Methane is an abundant molecule in the environment that is produced naturally by a variety of biological and nonbiological processes. Natural gas that comes from wells is from 75 to 90 mol. % methane. The production of hydrogen without CO₂ emission has regained interest in recent years as urgency for action on climate change is increasing. The production of hydrogen from methane is much less energy intensive than splitting water into hydrogen and oxygen, and so processes to split methane driven by renewable electricity are attractive in this context. Thermal plasmas have been explored for the synthesis of hydrogen and carbon products from methane.
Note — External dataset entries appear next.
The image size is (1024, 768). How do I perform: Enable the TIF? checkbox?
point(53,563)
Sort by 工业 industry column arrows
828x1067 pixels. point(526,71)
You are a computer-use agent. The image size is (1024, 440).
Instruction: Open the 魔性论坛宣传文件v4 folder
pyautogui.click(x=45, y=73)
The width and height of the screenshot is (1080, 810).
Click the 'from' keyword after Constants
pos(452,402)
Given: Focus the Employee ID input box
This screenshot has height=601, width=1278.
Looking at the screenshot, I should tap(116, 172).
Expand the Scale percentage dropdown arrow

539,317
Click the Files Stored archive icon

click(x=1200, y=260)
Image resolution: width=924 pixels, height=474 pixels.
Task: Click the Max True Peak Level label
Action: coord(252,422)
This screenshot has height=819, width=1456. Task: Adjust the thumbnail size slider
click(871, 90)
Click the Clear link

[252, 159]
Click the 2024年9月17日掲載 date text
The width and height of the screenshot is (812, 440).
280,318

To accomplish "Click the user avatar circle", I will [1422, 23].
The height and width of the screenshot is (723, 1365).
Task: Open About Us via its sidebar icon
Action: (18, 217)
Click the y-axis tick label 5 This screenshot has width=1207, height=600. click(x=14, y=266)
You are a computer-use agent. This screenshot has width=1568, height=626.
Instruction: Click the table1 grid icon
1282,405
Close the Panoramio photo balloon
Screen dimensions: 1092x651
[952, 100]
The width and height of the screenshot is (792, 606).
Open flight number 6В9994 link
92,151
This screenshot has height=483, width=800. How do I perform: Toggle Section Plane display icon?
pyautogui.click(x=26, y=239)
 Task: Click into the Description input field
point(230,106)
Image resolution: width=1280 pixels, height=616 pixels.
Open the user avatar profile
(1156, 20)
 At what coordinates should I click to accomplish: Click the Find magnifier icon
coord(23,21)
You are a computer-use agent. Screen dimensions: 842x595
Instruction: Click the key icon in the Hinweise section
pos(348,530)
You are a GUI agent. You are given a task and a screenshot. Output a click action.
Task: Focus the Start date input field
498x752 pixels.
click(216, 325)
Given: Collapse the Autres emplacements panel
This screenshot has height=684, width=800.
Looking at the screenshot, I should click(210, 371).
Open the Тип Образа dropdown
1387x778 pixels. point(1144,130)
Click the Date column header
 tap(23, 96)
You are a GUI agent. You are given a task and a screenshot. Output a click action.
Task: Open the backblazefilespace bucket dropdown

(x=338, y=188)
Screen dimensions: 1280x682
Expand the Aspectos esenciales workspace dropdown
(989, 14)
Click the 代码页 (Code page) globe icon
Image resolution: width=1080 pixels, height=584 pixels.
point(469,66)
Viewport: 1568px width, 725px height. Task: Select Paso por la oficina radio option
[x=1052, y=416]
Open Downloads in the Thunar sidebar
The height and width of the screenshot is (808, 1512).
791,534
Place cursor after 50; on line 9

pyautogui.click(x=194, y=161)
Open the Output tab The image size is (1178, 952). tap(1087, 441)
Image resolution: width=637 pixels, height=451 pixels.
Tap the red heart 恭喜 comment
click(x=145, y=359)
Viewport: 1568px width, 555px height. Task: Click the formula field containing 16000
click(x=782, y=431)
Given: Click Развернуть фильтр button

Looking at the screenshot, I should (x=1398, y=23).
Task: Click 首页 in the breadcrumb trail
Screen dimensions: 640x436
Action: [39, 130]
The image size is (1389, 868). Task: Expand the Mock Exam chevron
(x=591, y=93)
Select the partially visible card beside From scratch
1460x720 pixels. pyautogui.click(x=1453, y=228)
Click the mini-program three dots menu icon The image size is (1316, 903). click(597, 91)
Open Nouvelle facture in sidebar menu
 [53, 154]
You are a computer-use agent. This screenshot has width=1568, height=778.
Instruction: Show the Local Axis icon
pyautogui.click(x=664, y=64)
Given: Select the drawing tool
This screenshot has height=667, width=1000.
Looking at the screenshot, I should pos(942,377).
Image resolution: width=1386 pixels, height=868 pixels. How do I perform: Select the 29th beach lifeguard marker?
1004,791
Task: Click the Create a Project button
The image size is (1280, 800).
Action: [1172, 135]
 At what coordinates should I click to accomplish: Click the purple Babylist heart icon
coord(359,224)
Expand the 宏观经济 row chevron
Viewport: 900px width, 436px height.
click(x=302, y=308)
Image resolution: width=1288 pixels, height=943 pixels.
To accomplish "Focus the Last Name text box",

These processes operate by heating the gas to very high temperatures on the order of thousands of degrees Celsius, and then rapidly quenching the resulting gas to supress the reverse reaction. Energy efficiency, based on the power input and enthalpy of reaction, for these thermal plasma processes can be as high as 40%. We are exploring the idea that nonequilibrium plasmas may be able to achieve higher energy efficiency for methane splitting because the gas temperature remains much lower than in thermal plasmas. In other words, the idea is that the energy supplied to the nonequilibrium plasma is more effectively focused into the chemical reaction with less going to unwanted gas heating, when compared to thermal plasmas. If this idea is correct, then it should be feasible to realize an energy conversion efficiency greater than the thermal plasma benchmark of 40% for methane splitting to generate hydrogen. Results from experiments conducted by our group will be presented.